Für Buffalo war es die bereits dritte Heimniederlage in Folge. Der immer noch torlose Vanek lieferte den Assist zur 1:0-Führung in der 3. Minute durch Fitzpatrick, auch nach dem 2. Drittel führte Buffalo noch 2:1. Sundström fixierte aber kurz vor Schluss den 3:2-Siegestreffer für die Canadians, die nun auf den besten Auswärtsstart seit ihrer Existenz (1909) zurückblicken. "Wir haben 40 Minuten starkes Hockey gespielt, im letzten Drittel aber die Ruhe verloren", sagte Sabres-Coach Lindy Ruff.

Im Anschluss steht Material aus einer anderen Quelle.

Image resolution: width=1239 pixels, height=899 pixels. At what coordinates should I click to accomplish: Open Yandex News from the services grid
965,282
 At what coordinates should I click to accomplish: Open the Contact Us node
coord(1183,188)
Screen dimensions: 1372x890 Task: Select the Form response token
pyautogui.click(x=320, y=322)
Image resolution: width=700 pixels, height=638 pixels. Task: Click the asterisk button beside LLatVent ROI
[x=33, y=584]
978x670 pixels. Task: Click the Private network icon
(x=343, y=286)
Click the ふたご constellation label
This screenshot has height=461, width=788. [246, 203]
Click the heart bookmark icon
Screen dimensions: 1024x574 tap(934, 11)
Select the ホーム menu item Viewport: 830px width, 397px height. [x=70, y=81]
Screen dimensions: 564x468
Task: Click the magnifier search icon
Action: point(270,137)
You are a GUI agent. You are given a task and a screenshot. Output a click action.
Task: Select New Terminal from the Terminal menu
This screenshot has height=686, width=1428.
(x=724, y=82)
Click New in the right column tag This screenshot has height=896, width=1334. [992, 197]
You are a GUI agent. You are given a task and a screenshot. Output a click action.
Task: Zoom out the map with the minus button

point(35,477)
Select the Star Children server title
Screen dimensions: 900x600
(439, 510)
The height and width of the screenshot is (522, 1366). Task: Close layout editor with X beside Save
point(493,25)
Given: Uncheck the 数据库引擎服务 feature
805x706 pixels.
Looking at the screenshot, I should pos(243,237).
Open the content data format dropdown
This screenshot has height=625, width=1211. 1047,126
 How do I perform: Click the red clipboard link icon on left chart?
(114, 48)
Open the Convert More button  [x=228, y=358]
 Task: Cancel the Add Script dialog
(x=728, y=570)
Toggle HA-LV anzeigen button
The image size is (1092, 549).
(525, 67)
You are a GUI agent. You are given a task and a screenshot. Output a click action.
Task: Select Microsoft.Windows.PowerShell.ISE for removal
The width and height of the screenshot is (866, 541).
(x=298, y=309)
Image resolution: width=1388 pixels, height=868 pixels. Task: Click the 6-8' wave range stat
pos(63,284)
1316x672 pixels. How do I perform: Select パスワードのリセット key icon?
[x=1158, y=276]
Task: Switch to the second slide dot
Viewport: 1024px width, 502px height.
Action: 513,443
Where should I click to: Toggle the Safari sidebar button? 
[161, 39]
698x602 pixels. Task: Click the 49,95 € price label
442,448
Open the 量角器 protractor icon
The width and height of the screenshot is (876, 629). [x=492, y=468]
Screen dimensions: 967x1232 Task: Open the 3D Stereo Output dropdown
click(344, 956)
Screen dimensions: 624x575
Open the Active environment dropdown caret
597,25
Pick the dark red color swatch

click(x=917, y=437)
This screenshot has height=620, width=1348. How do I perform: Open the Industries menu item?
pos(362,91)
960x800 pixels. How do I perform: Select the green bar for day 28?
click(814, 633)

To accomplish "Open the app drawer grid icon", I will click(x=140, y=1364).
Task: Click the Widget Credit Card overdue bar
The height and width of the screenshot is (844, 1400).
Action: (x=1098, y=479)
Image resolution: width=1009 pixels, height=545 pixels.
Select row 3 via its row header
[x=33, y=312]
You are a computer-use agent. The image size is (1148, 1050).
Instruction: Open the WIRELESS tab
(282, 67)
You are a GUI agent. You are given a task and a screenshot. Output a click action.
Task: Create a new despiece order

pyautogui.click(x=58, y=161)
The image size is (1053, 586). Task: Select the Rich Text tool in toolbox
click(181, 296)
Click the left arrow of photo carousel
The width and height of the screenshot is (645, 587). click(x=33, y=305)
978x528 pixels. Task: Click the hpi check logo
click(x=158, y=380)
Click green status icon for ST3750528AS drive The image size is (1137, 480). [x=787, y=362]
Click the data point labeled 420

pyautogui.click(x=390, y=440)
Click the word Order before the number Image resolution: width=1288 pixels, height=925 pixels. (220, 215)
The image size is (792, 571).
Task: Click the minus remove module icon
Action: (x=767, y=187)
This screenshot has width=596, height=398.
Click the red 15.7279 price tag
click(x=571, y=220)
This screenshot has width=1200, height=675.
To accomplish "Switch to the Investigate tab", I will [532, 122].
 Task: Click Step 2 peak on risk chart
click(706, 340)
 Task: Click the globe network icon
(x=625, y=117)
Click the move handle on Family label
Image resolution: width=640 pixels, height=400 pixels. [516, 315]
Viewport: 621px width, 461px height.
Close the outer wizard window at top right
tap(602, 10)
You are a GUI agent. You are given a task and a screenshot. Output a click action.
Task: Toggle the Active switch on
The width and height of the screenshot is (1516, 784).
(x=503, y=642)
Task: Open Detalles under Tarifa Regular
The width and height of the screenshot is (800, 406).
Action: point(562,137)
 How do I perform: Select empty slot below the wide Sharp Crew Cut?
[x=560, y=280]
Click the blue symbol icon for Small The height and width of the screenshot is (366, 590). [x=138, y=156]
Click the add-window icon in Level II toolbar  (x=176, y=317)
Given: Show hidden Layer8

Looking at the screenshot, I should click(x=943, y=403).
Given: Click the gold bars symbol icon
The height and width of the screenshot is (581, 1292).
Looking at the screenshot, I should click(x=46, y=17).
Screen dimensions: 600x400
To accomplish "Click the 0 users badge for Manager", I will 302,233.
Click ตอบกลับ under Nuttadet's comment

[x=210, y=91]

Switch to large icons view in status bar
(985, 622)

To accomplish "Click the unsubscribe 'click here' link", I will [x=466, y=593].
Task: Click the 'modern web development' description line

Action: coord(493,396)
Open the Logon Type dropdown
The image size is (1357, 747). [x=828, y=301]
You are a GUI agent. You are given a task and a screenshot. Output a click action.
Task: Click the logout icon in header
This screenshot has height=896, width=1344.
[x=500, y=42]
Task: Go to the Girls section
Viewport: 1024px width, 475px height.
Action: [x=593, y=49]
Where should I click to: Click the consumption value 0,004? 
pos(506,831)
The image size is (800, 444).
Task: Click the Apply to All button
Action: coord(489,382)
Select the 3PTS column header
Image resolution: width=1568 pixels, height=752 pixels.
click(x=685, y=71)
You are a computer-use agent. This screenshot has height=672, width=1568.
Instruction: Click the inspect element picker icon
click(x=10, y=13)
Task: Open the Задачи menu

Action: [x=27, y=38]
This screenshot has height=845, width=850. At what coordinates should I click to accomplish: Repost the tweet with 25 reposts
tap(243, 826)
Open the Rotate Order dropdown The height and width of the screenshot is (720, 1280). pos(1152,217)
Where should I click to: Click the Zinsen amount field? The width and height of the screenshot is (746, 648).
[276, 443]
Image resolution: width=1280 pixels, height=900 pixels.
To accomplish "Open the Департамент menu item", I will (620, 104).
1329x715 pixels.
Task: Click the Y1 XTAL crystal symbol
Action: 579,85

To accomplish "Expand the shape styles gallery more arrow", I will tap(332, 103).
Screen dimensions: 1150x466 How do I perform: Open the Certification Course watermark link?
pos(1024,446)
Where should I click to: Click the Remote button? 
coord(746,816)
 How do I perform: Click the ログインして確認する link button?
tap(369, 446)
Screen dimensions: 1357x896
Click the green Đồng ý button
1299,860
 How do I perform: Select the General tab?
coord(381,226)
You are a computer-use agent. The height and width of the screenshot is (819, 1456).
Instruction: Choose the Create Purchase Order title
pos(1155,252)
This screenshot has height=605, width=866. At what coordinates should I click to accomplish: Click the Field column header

Ganz schlecht läuft es weiterhin für St. Louis. Die Franchise, die seit 1979 kein Playoff verpasst hat, ist nach der siebenten Niederlage in Folge nun aber in höchster Gefahr. "Wir sind Letzter in der Liga, und wir verdienen das", sagte Verteidiger Eric Brewer bitter.
Unterdessen blickt die NHL auf den besten Oktober-Start überhaupt zurück. Ein Jahr nach dem Lockout kamen im Schnitt 16.820 Fans, 23 der 30 Klubs liegen besser als in der Saison vor dem spiellosen Jahr. Tampa Bay hat den Zuschauer-Schnitt gegenüber 2003/2004 sogar um 23 Prozent auf 20.165 Zuschauer gesteigert, und auch die neuen Regeln bewähren sich. Mit 6,4 Toren pro Spiel liegt die NHL deutlich über der bisher letzten Saison (5).